→ Challenge:
Edit the items below by replacing every instance of "At what coordinates should I click to accomplish" with "Which point should I click to carry out", leaving everything else as it is.

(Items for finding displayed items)
____________________

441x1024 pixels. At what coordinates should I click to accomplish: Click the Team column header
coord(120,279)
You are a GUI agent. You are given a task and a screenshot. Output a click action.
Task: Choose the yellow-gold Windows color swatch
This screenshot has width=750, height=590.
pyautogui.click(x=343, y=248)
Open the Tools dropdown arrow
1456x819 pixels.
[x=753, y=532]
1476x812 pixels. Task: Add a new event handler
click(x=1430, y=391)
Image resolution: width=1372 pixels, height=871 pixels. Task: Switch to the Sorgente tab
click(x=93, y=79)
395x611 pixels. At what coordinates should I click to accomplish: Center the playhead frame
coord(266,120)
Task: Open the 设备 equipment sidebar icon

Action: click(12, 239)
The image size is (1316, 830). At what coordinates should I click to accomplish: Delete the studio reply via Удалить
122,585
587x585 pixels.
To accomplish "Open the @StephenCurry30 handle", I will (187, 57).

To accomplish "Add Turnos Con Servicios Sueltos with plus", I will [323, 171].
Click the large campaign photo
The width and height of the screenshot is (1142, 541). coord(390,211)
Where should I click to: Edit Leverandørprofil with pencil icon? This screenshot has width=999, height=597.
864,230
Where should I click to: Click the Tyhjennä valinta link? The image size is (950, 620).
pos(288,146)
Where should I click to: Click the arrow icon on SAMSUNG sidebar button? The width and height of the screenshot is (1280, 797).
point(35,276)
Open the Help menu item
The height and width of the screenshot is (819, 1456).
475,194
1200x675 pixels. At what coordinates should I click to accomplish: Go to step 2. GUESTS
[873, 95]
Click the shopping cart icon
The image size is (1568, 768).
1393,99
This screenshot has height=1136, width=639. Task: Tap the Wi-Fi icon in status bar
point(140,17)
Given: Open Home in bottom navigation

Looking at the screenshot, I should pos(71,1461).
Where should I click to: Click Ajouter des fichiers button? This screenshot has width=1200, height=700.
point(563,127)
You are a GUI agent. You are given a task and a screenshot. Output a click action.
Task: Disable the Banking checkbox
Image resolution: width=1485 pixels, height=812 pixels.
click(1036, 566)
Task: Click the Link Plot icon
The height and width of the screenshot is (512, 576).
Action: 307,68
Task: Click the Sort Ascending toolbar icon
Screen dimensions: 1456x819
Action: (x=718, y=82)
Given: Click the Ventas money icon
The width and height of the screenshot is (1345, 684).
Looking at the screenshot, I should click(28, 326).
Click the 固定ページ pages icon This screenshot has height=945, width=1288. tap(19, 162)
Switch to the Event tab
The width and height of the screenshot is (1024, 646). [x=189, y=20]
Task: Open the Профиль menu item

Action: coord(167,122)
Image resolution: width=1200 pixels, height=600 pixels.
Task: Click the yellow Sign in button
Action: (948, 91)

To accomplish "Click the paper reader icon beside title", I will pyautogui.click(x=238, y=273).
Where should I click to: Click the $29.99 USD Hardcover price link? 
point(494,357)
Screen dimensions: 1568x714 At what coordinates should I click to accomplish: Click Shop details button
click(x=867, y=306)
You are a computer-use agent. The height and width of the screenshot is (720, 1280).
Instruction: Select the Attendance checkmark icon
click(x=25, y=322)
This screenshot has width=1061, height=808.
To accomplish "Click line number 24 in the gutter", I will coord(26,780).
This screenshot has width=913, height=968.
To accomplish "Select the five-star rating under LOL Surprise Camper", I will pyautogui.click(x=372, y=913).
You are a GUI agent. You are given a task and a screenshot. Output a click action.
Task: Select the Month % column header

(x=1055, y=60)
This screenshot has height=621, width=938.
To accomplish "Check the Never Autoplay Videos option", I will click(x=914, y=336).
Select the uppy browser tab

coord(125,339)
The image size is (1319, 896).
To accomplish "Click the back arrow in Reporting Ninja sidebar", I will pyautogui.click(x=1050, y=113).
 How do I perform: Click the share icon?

____________________

→ Exercise output:
441x1024 pixels. Which point should I click to carry out: Click the Team column header
coord(120,279)
You are a GUI agent. You are given a task and a screenshot. Output a click action.
Task: Choose the yellow-gold Windows color swatch
This screenshot has width=750, height=590.
pyautogui.click(x=343, y=248)
Open the Tools dropdown arrow
1456x819 pixels.
[x=753, y=532]
1476x812 pixels. Task: Add a new event handler
click(x=1430, y=391)
Image resolution: width=1372 pixels, height=871 pixels. Task: Switch to the Sorgente tab
click(x=93, y=79)
395x611 pixels. Which point should I click to carry out: Center the playhead frame
coord(266,120)
Task: Open the 设备 equipment sidebar icon

Action: click(12, 239)
The image size is (1316, 830). Which point should I click to carry out: Delete the studio reply via Удалить
122,585
587x585 pixels.
To accomplish "Open the @StephenCurry30 handle", I will (187, 57).

To accomplish "Add Turnos Con Servicios Sueltos with plus", I will [323, 171].
Click the large campaign photo
The width and height of the screenshot is (1142, 541). coord(390,211)
Where should I click to: Edit Leverandørprofil with pencil icon? This screenshot has width=999, height=597.
864,230
Where should I click to: Click the Tyhjennä valinta link? The image size is (950, 620).
pos(288,146)
Where should I click to: Click the arrow icon on SAMSUNG sidebar button? The width and height of the screenshot is (1280, 797).
point(35,276)
Open the Help menu item
The height and width of the screenshot is (819, 1456).
475,194
1200x675 pixels. Which point should I click to carry out: Go to step 2. GUESTS
[873, 95]
Click the shopping cart icon
The image size is (1568, 768).
1393,99
This screenshot has height=1136, width=639. Task: Tap the Wi-Fi icon in status bar
point(140,17)
Given: Open Home in bottom navigation

Looking at the screenshot, I should pos(71,1461).
Where should I click to: Click Ajouter des fichiers button? This screenshot has width=1200, height=700.
point(563,127)
You are a GUI agent. You are given a task and a screenshot. Output a click action.
Task: Disable the Banking checkbox
Image resolution: width=1485 pixels, height=812 pixels.
click(1036, 566)
Task: Click the Link Plot icon
The height and width of the screenshot is (512, 576).
Action: 307,68
Task: Click the Sort Ascending toolbar icon
Screen dimensions: 1456x819
Action: (x=718, y=82)
Given: Click the Ventas money icon
The width and height of the screenshot is (1345, 684).
Looking at the screenshot, I should click(28, 326).
Click the 固定ページ pages icon This screenshot has height=945, width=1288. tap(19, 162)
Switch to the Event tab
The width and height of the screenshot is (1024, 646). [x=189, y=20]
Task: Open the Профиль menu item

Action: coord(167,122)
Image resolution: width=1200 pixels, height=600 pixels.
Task: Click the yellow Sign in button
Action: (948, 91)

To accomplish "Click the paper reader icon beside title", I will pyautogui.click(x=238, y=273).
Where should I click to: Click the $29.99 USD Hardcover price link? 
point(494,357)
Screen dimensions: 1568x714 Which point should I click to carry out: Click Shop details button
click(x=867, y=306)
You are a computer-use agent. The height and width of the screenshot is (720, 1280).
Instruction: Select the Attendance checkmark icon
click(x=25, y=322)
This screenshot has width=1061, height=808.
To accomplish "Click line number 24 in the gutter", I will coord(26,780).
This screenshot has width=913, height=968.
To accomplish "Select the five-star rating under LOL Surprise Camper", I will pyautogui.click(x=372, y=913).
You are a GUI agent. You are given a task and a screenshot. Output a click action.
Task: Select the Month % column header

(x=1055, y=60)
This screenshot has height=621, width=938.
To accomplish "Check the Never Autoplay Videos option", I will click(x=914, y=336).
Select the uppy browser tab

coord(125,339)
The image size is (1319, 896).
To accomplish "Click the back arrow in Reporting Ninja sidebar", I will pyautogui.click(x=1050, y=113).
 How do I perform: Click the share icon?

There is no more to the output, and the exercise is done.